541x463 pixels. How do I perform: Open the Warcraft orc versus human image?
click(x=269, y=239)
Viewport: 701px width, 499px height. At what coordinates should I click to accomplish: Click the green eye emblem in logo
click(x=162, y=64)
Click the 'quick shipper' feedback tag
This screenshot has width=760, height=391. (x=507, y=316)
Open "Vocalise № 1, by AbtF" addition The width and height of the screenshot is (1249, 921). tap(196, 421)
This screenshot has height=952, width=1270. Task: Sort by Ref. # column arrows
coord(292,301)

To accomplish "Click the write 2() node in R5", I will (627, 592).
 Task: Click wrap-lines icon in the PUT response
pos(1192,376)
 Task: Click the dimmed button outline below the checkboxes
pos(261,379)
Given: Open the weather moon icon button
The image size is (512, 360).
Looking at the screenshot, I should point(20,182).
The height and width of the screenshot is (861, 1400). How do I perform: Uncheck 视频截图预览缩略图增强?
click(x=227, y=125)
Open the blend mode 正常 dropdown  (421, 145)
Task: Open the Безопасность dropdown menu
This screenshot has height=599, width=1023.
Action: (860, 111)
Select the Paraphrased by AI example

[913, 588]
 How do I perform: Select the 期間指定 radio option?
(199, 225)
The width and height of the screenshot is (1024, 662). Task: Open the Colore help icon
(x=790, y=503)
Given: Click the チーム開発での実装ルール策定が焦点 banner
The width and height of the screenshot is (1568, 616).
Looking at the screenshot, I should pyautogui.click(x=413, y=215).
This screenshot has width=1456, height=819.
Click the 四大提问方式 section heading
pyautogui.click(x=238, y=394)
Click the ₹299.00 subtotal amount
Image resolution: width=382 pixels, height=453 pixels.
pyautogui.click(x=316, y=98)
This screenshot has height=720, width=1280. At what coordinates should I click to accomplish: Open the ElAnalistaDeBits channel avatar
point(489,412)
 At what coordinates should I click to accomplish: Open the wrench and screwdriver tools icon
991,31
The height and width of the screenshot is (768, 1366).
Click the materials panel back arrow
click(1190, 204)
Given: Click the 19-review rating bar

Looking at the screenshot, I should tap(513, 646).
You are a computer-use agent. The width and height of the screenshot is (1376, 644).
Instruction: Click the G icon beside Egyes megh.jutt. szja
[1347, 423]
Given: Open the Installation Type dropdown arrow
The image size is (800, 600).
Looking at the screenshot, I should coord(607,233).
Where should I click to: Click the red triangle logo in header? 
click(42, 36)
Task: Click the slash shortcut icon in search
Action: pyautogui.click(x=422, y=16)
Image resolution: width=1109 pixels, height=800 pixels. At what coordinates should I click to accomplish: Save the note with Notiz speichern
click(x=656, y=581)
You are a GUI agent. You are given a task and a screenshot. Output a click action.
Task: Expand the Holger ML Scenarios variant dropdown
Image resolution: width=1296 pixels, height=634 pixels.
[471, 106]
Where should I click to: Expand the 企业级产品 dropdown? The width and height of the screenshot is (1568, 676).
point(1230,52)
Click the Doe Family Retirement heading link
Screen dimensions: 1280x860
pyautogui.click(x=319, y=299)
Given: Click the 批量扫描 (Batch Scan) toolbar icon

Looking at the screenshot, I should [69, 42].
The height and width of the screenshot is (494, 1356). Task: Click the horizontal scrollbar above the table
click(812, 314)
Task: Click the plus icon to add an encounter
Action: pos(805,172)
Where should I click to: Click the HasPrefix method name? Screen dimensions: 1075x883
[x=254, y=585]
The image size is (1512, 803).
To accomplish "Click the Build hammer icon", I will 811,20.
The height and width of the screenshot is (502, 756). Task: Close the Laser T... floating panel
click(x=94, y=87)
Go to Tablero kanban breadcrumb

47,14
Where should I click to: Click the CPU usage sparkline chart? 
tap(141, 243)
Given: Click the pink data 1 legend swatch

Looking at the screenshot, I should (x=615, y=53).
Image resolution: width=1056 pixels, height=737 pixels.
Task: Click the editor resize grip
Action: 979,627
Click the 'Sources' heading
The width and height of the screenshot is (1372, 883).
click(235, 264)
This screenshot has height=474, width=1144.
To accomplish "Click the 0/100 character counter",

+ + + + + + +

Render the listing starting at the line containing "Click the Doe Family Retirement heading link" and ending at the line containing "Looking at the screenshot, I should [69, 42].", both included, as a two-column CSV with the headers instruction and response. Each row should pair one instruction with its response, with each field in quotes and any line breaks replaced by spaces.

instruction,response
"Click the Doe Family Retirement heading link Screen dimensions: 1280x860","pyautogui.click(x=319, y=299)"
"Given: Click the 批量扫描 (Batch Scan) toolbar icon","Looking at the screenshot, I should [69, 42]."